[libvirt] QEMU capabilities vs machine types

Fri Feb 13 08:24:20 UTC 2015

On 12.02.2015 20:25, Eduardo Habkost wrote:
> On Wed, Feb 11, 2015 at 05:09:01PM +0100, Michal Privoznik wrote:
>> On 11.02.2015 16:47, Daniel P. Berrange wrote:
>>> On Wed, Feb 11, 2015 at 04:31:53PM +0100, Michal Privoznik wrote:
>>>>
>>>
>>> There are two reasons why we query & check the supported capabilities
>>> from QEMU
>>>
>>>  1. There are multiple possible CLI args for the same feature and
>>>     we need to choose the "best" one to use
>>>
>>>  2. The feature is not supported and we want to give the caller a
>>>     better error message than they'd get from QEMU
>>>
>>> I'm unclear from the bug which scenario applies here.
>>>
>>> If it is scenario 2 though, I'd just mark it as CANTFIX or WONTFIX,
>>> as no matter what we do the user would get an error.

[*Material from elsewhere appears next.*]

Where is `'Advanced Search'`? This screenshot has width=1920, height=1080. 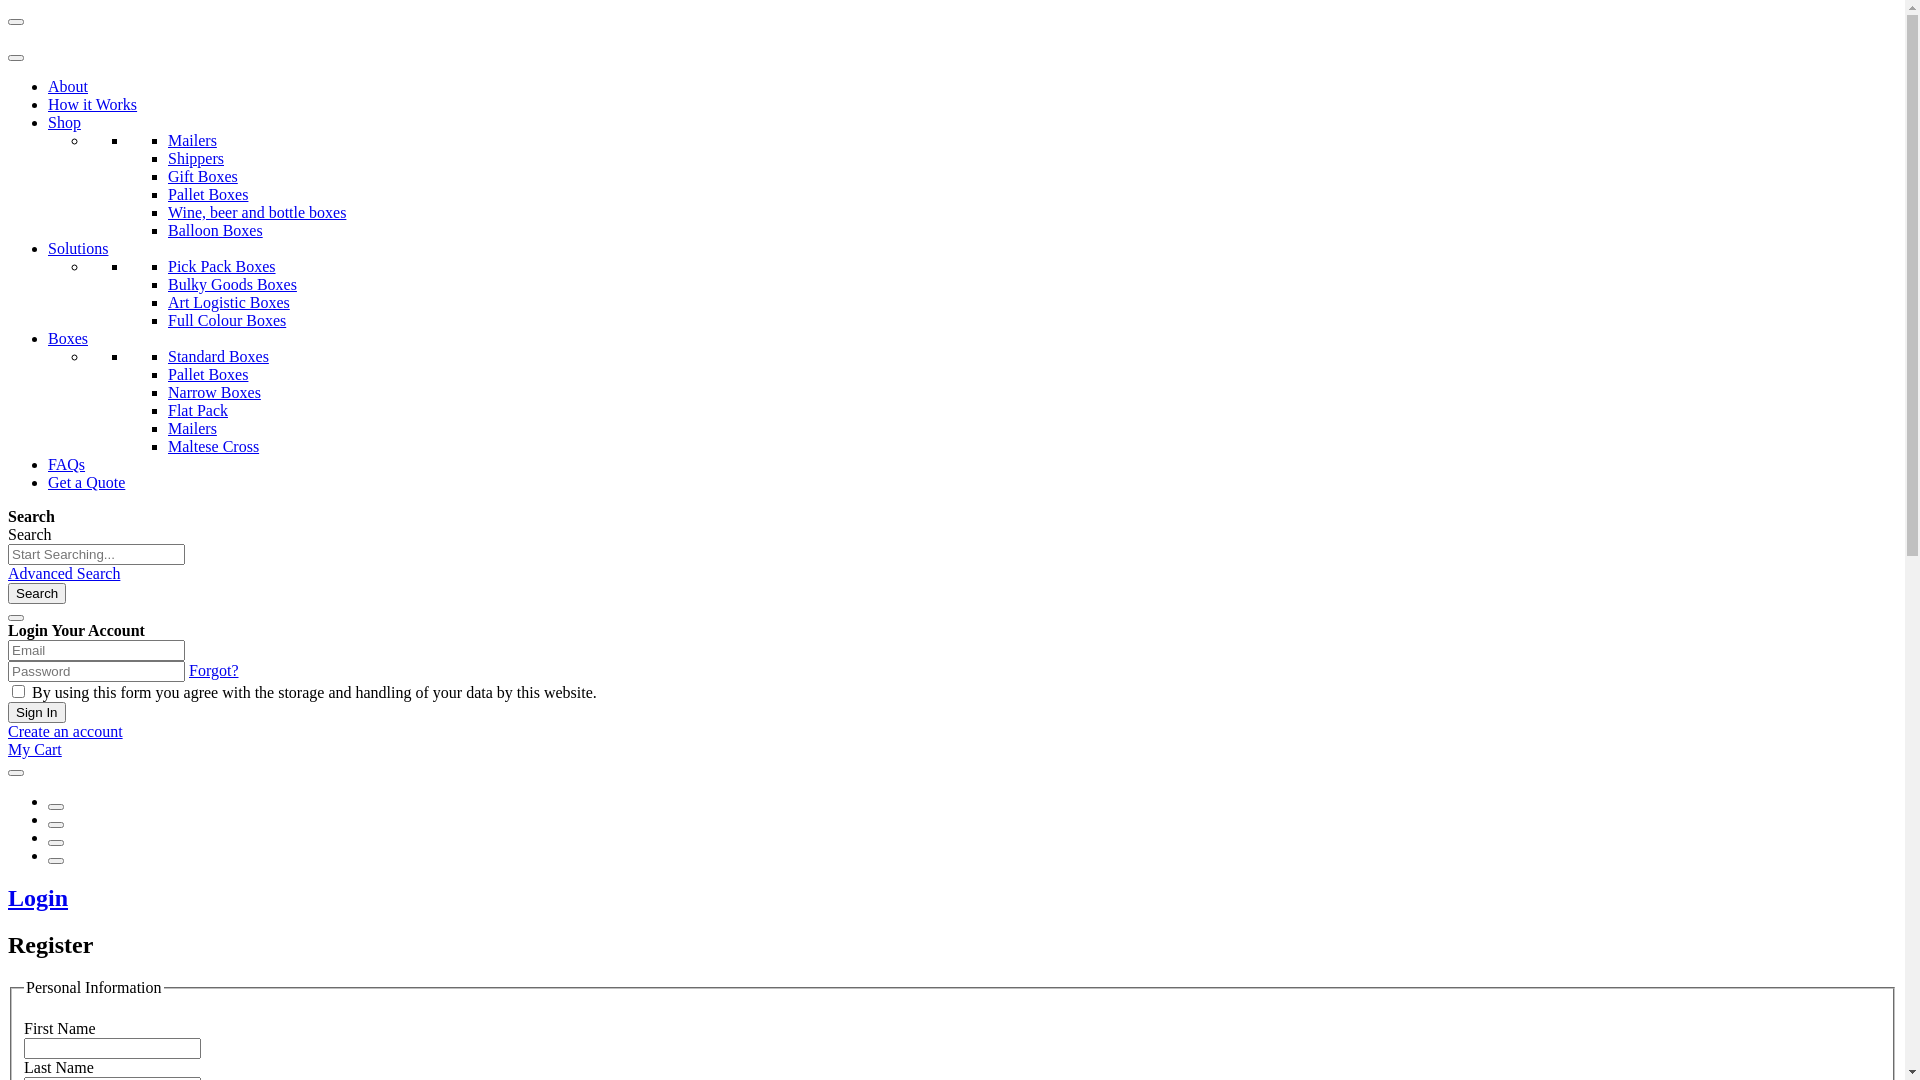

It is not worth
>>> making our capability matrix a factor of 10+ bigger just to get a
>>> better error message.
>>>
>>> If it is scenario 1, I think the burden is on QEMU to solve. The
>>> memory-backend-{file,ram} CLI flags shouldn't be tied to guest
>>> machine types, as they are backend config setup options that should
>>> not impact guest ABI.
>>
>> It's somewhere in between 1 and 2. Back in RHEL-7.0 days libvirt would
>> have created a guest with:
>>
>> -numa node,...,mem=1337
>>
>> But if qemu reports it support memory-backend-ram, libvirt tries to use it:
>>
>> -object memory-backend-ram,id=ram-node0,size=1337M,... \
>> -numa node,...,memdev=ram-node0
>>
>> This breaks migration to newer qemu which is in RHEL-7.1. If qemu would
>> report the correct value, we can generate the correct command line and
>> migration succeeds. However, our fault is, we are not asking the correct
>> question anyway.
> 
> I understand that RHEL-7.1 QEMU is not providing enough data for libvirt
> to detect this before it is too late. What I am missing here is: why
> wasn't commit f309db1f4d51009bad0d32e12efc75530b66836b enough to fix
> this specific case?

The numa pinning can be expressed in libvirt in this way:

<numatune>
  <memory mode='strict' nodeset='0-7'/>
  <memnode cellid='0' mode='preferred' nodeset='3'/>
  <memnode cellid='2' mode='strict' nodeset='1-2,5,7'/>
</numatune>

This tells, to pin guest #0 onto host #3, guest #2 onto host #1-2,5, or
7. For the rest of guest numa nodes, they are placed onto host #0-7.
As long as there explicit guest guest numa node pinning onto host nodes
(the <memnode/> element), memory-object-ram is required. However, if
<numatune/> has only one child <memory/> we still can guarantee the
requested configuration in CGroups and don't necessarily need
memory-object-ram.
My patch, you've referred to, was incomplete in this case. Moreover, it
was buggy, it allowed combining use of bare -numa and memory-object-ram
at the same time (which is not allowed).

Michal